Genuine question - Why Modal Text Editors? (Score:4)
I've done some minor Linux administration, generally in the realm of getting some Turnkey Linux appliance or other to run. When I've done so, I've always used nano - it tends to do what I need it to do, it has command cues on the bottom so I don't need to memorize the man file to use it, and it seems to be available basically-everywhere. I used vi a bit in college, and the concept of a modal text editor with next-to-no window dressing doesn't seem, at first blush, to have any real advantages to using something more like nano.
I am *not* looking to enter into some sort of flame war, but I do hope that someone would be generous enough to help me understand the draw to either vi or emacs.

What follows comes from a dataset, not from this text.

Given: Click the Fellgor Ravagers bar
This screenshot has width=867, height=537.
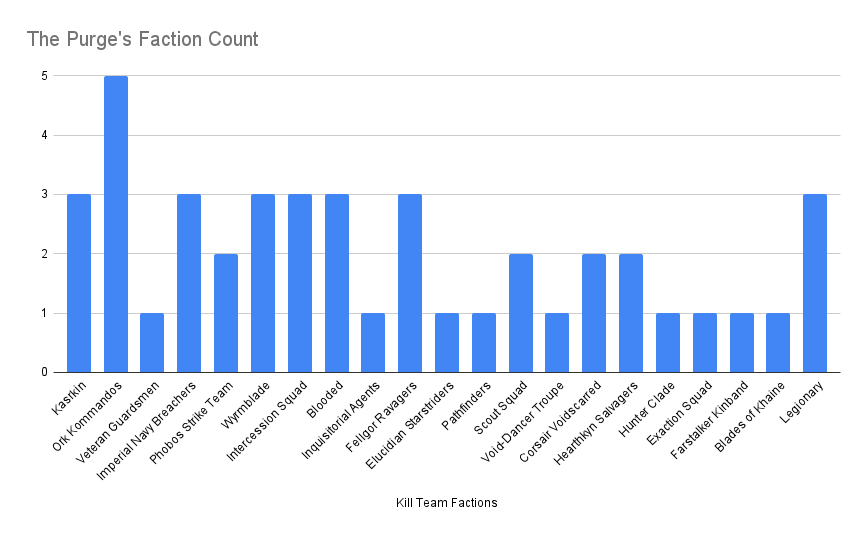Looking at the screenshot, I should pyautogui.click(x=410, y=283).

Re:Genuine question - Why Modal Text Editors? (Score:4, Insightful)
Emacs -- provides a functional and highly customizable editor. It's got a lot of very nice packages (org and magit, for example, are both superb). It also has a different user interface paradigm -- it's usable entirely from the keyboard. Once you are used to this moving back to something with all that clicking around is rather hard to cope with. And it's very easy to add new functionality.
VIM -- like Emacs, it is entirely usable from the keyboard. It's not as functional as Emacs, but is it very regular. The main editing commands are very predictable which makes the raw editor of text very efficient.
That's about the best quick description I can give -- I am mostly an Emacs user, and use VIM for systems administration, so there is a bias in what I say. They are both fantastic tools and it's worth trying them out.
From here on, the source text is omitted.